(INSTRUCTIONS FOR THE TASK) Retype the material verbatim, starting with the line containing "Given: Click the 9,507.16 value tag on chart" and continuing through its final line, both included. Leave the pictures out of your answer.

(MATERIAL)
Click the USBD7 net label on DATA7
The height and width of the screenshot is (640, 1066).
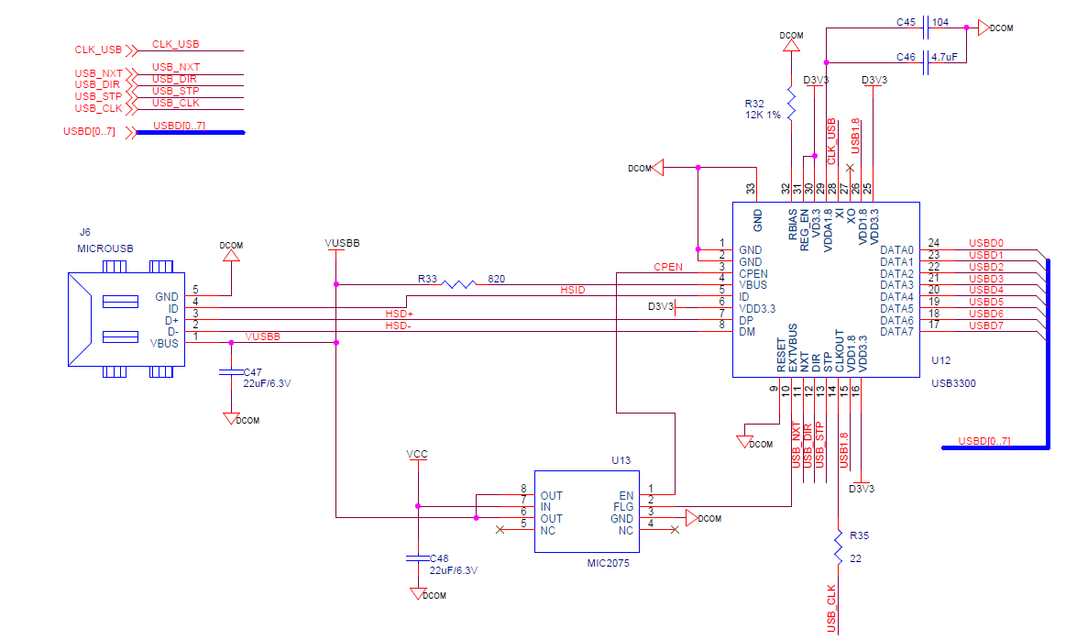point(986,326)
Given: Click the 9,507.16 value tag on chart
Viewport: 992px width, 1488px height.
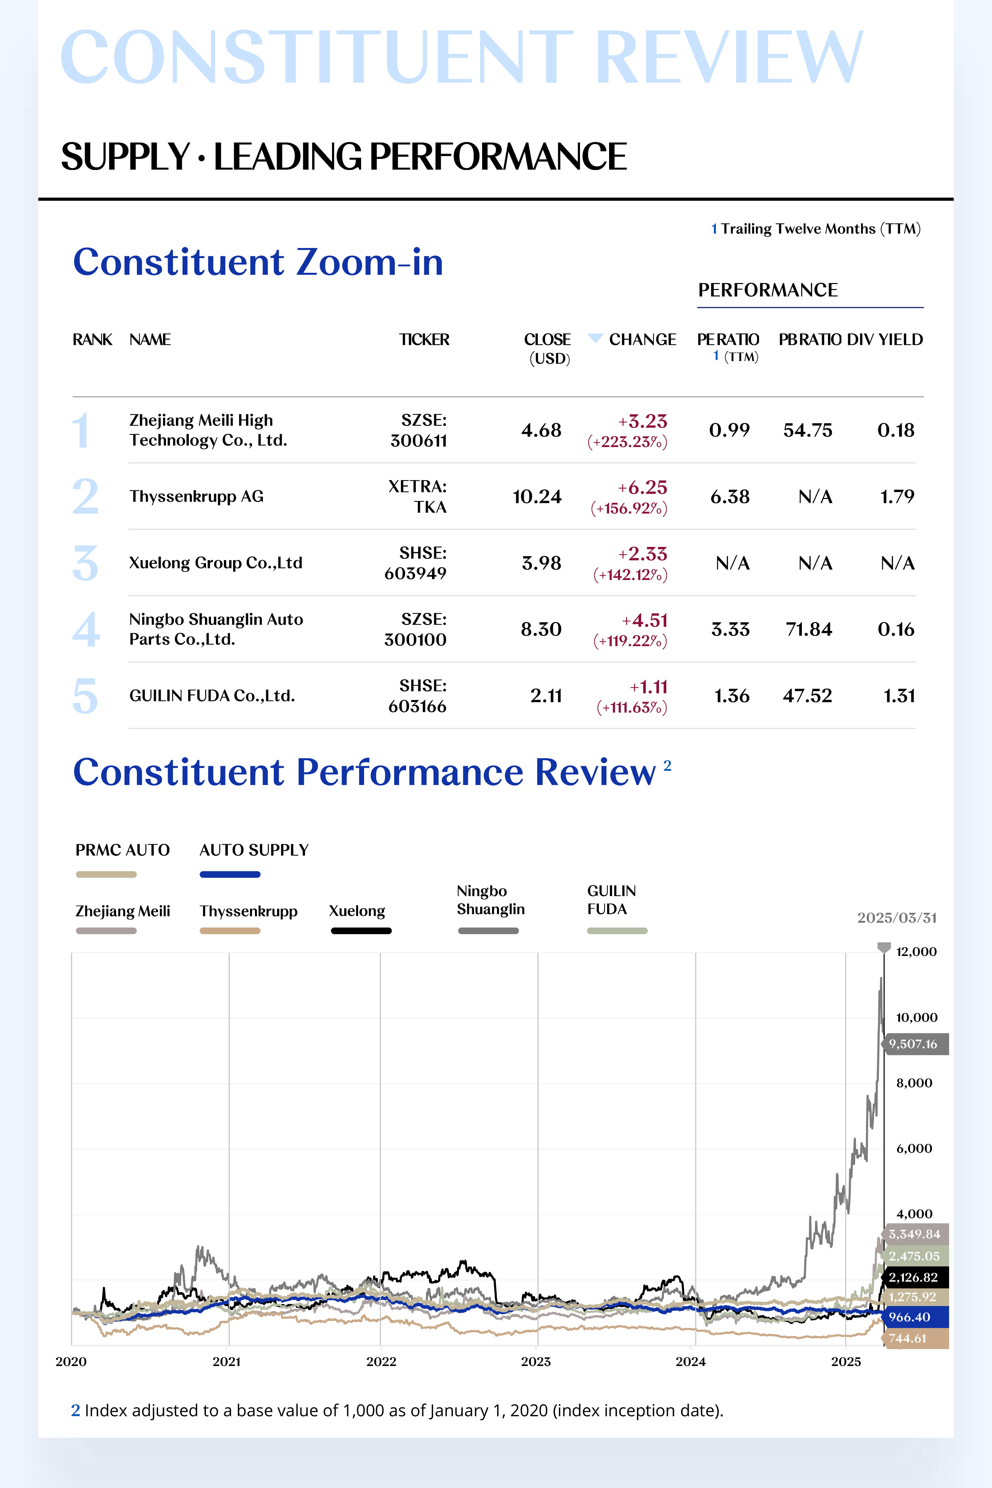Looking at the screenshot, I should point(915,1044).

(SOLVED PROBLEM)
Given: Click the 9,507.16 value tag on chart
Viewport: 992px width, 1488px height.
Looking at the screenshot, I should point(915,1044).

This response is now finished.